In a number of places the 'trans' insanity is being pushed back,

and it's damned time.
The background to this interview is important. Finland was among the first countries to adopt the “Dutch protocol” for pediatric gender medicine, which prescribes—in certain restricted cases—the use of puberty blockers and cross-sex hormones to treat adolescent gender dysphoria. By 2015, however, Finnish gender specialists, including Kaltiala, were noticing that most of their patients did not match the profile of those treated in the Netherlands and did not meet the Dutch protocol’s relatively strict eligibility requirements for drug treatments. Due to the extremely high rate at which children with gender issues come to terms with their bodies (or “desist”) by adulthood, the Dutch protocol requires patients to have gender dysphoria that begins before puberty and intensifies in adolescence. It also requires them to have no serious co-occurring mental health problems, to undergo at least six months of psychotherapy, and to have the support of their family for hormonal treatments.

Within a few years of their country adopting the Dutch protocol in 2011, however, Finnish researchers noticed a sharp rise in the number of patients referred for services.
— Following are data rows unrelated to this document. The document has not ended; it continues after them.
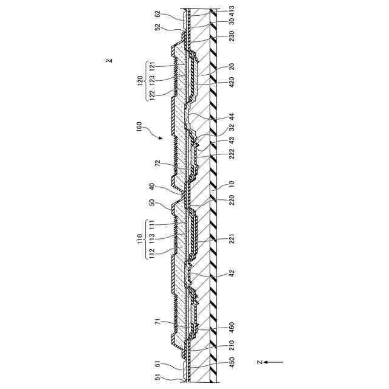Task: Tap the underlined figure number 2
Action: click(x=108, y=60)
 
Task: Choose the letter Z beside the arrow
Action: click(x=260, y=362)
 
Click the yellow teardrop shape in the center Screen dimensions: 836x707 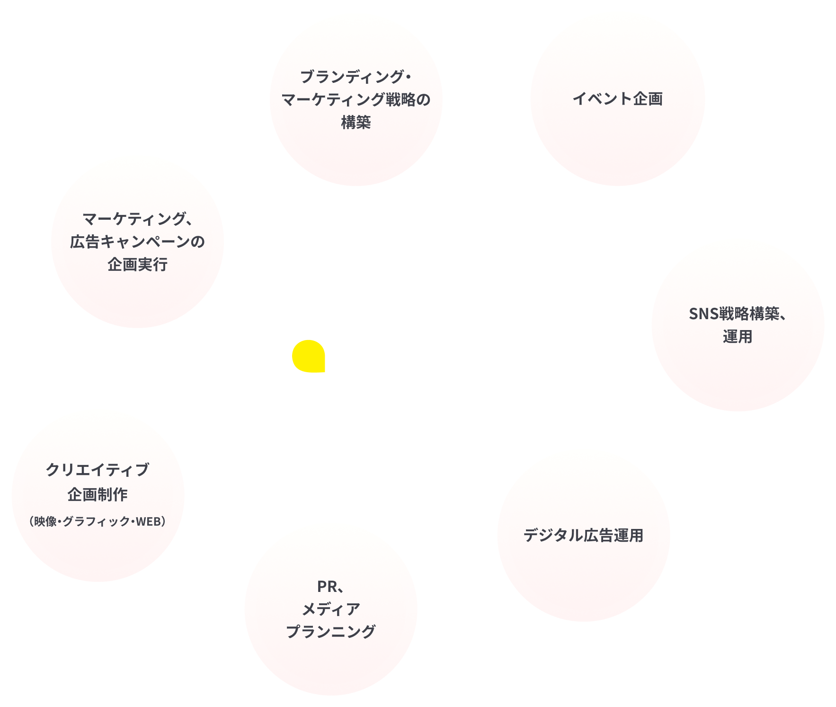point(309,356)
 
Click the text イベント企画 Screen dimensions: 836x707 point(618,98)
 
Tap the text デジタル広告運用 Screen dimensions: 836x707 point(583,535)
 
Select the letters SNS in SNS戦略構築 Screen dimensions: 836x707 point(704,313)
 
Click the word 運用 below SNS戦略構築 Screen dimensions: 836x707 point(738,337)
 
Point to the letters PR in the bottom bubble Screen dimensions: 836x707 point(327,586)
Most of these patients were teenage girls with no history of dysphoria in childhood, and some 75% had a history of severe psychopathology prior to the emergence of their gender-related distress. During this same time period, the U.K.’s largest pediatric gender clinic, at the Tavistock Centre, witnessed a 3,360% surge in patient referrals between 2009 and 2018. Most of the new patients were females—whose representation in the clinic rose 4,400% during this time frame—with a history of serious psychological problems and no gender dysphoria prior to adolescence. Similar trends were being observed in other countries with pediatric gender clinics, including the United States. In 2018, the American physician-researcher Lisa Littman published a study suggesting that teenage girls with high rates of mental health problems were suddenly declaring a transgender identity, often in friend groups and after prolonged exposure to social media.
...
Unlike progressive elites in the United States, who seem to regard social affirmation of “transgender children” as little more than an act of kindness, Kaltiala sees it as a powerful intervention in a young person’s psychosocial development with potential for iatrogenic harm (i.e., harm caused by the treatment itself). Gender self-identification in youth is not a mere clerical “formality.” In Kaltiala’s words, “it’s a message saying that this is the right path for you.” Kaltiala thus concurs with NHS England, which recently noted that social transition—using a child’s preferred name and pronouns—is “not a neutral act” but rather one that can solidify what is otherwise likely to be a passing phase into a more permanent state of mind, or “identity,” and put the minor on a path to drugs and surgeries. The NHS now warns of the risks of social transition in children and recommends it only for adolescents who have been diagnosed with gender dysphoria and have provided informed consent.
...
Advocates of the American “affirmative” approach tend to ignore the broader trends of mental health collapse among teenagers over the past few decades, a deeply concerning trend that seems to affect girls in particular and is linked to social media use. Utilizing a “minority stress” framework developed in research on homosexuality and borrowed for this purpose, activists insist that co-occurring mental health problems including anxiety, depression, ADHD, and eating disorders are caused by “unaffirmed” gender and can be solved or mitigated through social and medical transition. Autism in particular seems to be especially common in youth who identify as transgender and seek medical transition. A 2019 study on patients at the U.K.’s largest pediatric gender clinic found that 48% were in the autism range. In her book The Gender Creative Child, “gender affirming care” advocate Dr. Diane Ehrensaft suggests that gender transition can even be a “cure” for autism.

Bold mine.  When someone starts playing "If you transition it will fix your autism!", you know they're either effing idiots, or an activist who'll try anything to get their way.

I repeat: at some point there's going to be blowback on the people pushing this crap.  And it will be nasty.

1 comment:

Anonymous said...

No there will not. They'll come out like the covidiabs and push for "amnesty".